The randomised controlled trial sets the gold standard of clinical research. However, randomisation persists as perhaps the least understood aspect of a trial. Moreover, anything short of proper randomisation courts selection and confounding biases. Researchers should spurn all systematic, nonrandom methods of allocation. Trial participants should be assigned to comparison groups based on a random process. Simple (unrestricted) randomisation, analogous to repeated fair coin-tossing, is the most basic of sequence generation approaches. Furthermore, no other approach, irrespective of its complexity and sophistication, surpasses simple randomisation for prevention of bias. Investigators should, therefore, use this method more often than they do, and readers should expect and accept disparities in group sizes. Several other complicated restricted randomisation procedures limit the likelihood of undesirable sample size imbalances in the intervention groups. The most frequently used restricted sequence generation procedure is blocked randomisation. If this method is used, investigators should randomly vary the block sizes and use large block sizes, particularly in an unblinded trial. Other restricted procedures, such as urn randomisation, combine beneficial attributes of simple and restricted randomisation by preserving most of the unpredictability while achieving some balance. The effectiveness of stratified randomisation depends on use of a restricted randomisation approach to balance the allocation sequences for each stratum. Generation of a proper randomisation sequence takes little time and effort but affords big rewards in scientific accuracy and credibility. Investigators should devote appropriate resources to sequence generation in properly randomised trials and to reporting their methods clearly.

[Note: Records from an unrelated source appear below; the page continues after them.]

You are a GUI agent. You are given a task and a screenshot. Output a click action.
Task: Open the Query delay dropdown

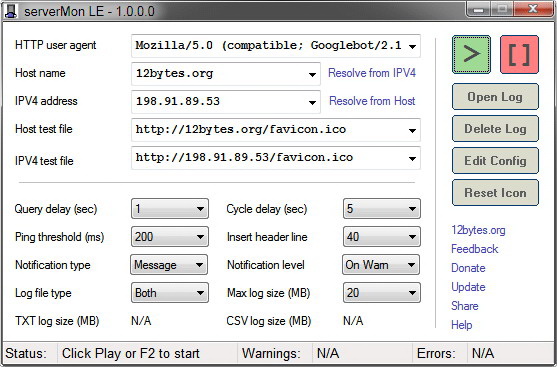pos(170,209)
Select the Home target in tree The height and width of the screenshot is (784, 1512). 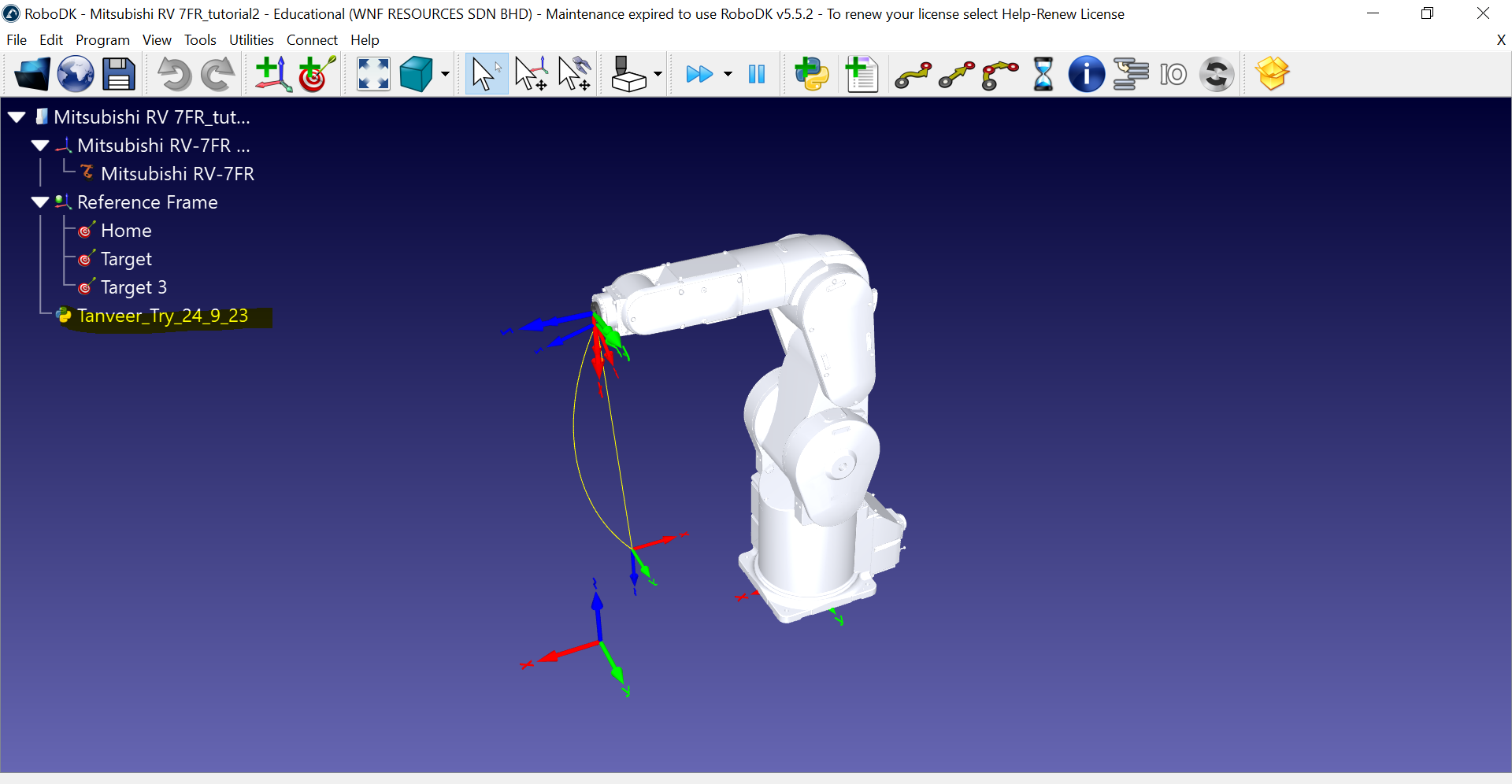(126, 231)
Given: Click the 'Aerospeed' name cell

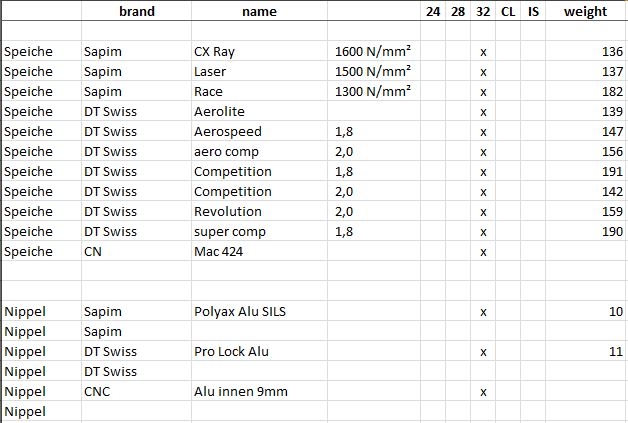Looking at the screenshot, I should [x=259, y=131].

… having used a random allocation, the sternest critic is unable to say when we eventually dash into print that quite probably the groups were differentially biased through our predilections or through our stupidity.

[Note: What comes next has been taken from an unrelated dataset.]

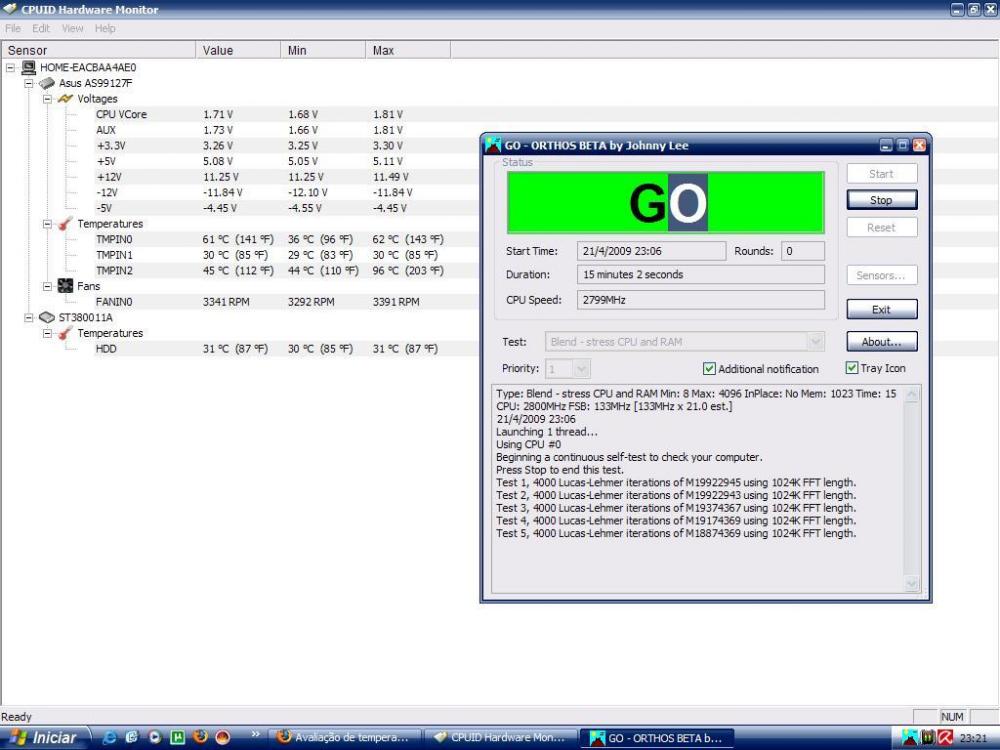Viewport: 1000px width, 750px height.
Task: Uncheck the Additional notification checkbox
Action: (x=710, y=369)
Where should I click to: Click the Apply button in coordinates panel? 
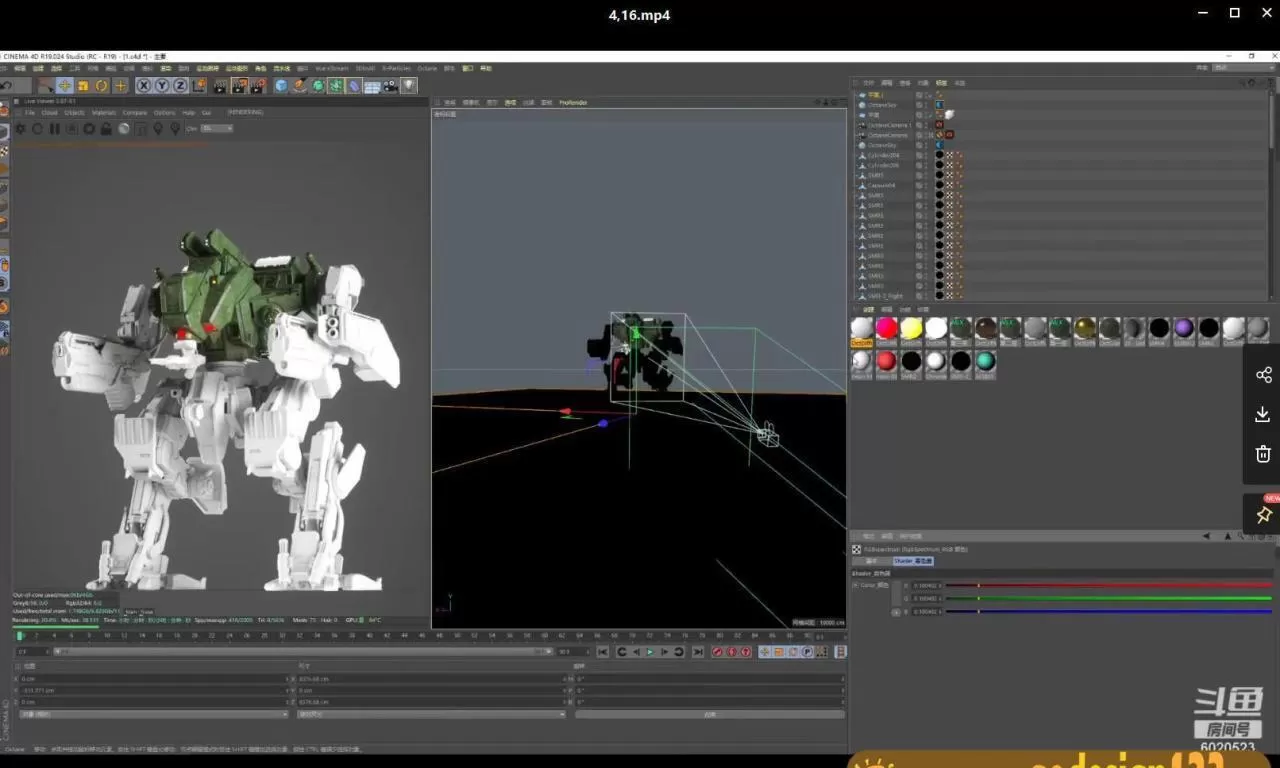coord(709,714)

Until recently, investigators shunned formally controlled experimentation when designing trials ( Panel 12.1 ). Now, however, the randomised controlled trial sets the methodological standard of excellence in medical research ( Panel 12.2 ). The unique capability of randomised controlled trials to reduce bias depends on investigators being able to implement their principal bias-reducing technique—randomisation. Although random allocation of trial participants is the most fundamental aspect of a controlled trial, it unfortunately remains perhaps the least understood.

Panel 12.1

History of Randomised Controlled Trials

The controlled trial gained increasing recognition during the 20th century as the best approach for assessment of healthcare and prevention alternatives. R.A. Fisher developed randomisation as a basic principle of experimental design in the 1920s and used the technique predominantly in agricultural research. The successful adaptation of randomised controlled trials to healthcare took place in the late 1940s, largely because of the advocacy and developmental work of Sir Austin Bradford Hill while at the London School of Hygiene and Tropical Medicine. His efforts culminated in the first experimental and published use of random numbers to allocate trial participants. Soon after, randomisation emerged as crucial in securing unbiased comparison groups.

Austin Bradford Hill (1954)

Panel 12.2

Benefits of Randomisation

Proper implementation of a randomisation mechanism affords at least three major advantages.

  • 1.

    It eliminates bias in treatment assignment.

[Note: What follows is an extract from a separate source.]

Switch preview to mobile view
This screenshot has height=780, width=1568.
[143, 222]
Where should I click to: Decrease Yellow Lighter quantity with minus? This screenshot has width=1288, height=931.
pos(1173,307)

    • Comparisons of different forms of health interventions can be misleading unless investigators take precautions to ensure that their trial comprises unbiased comparison groups relative to prognosis. In controlled trials of prevention or treatment, randomisation produces unbiased comparison groups by avoiding selection and confounding biases. Consequently, comparison groups are not prejudiced by selection of particular patients, whether consciously or not, to receive a specific intervention. The notion of avoiding bias includes eliminating it from decisions on entry of participants to the trial, as well as eliminating bias from the assignment of participants to treatment, once entered. Investigators need to properly register each participant immediately on identification of eligibility for the trial, but without knowledge of the assignment. The reduction of selection and confounding biases underpins the most important strength of randomisation. Randomisation prevails as the best study design for investigating small or moderate effects.

  • 2.

    It facilitates blinding (masking) of the identity of treatments from investigators, participants, and assessors, including the possible use of a placebo.

    • Such manoeuvres reduce bias after random assignment and would be difficult, perhaps even impossible, to implement if investigators assigned treatments by a nonrandom scheme.

  • 3.

    It permits the use of probability theory to express the likelihood that any difference in outcome between treatment groups merely indicates chance.

In this chapter we describe the rationale behind random allocation and its related implementation procedures. Randomisation depends primarily on two interrelated but separate processes (i.e., generation of an unpredictable randomised allocation sequence and concealment of that sequence until assignment occurs [allocation concealment]). Here, we focus on how such a sequence can be generated. In Chapter 14 we address allocation concealment.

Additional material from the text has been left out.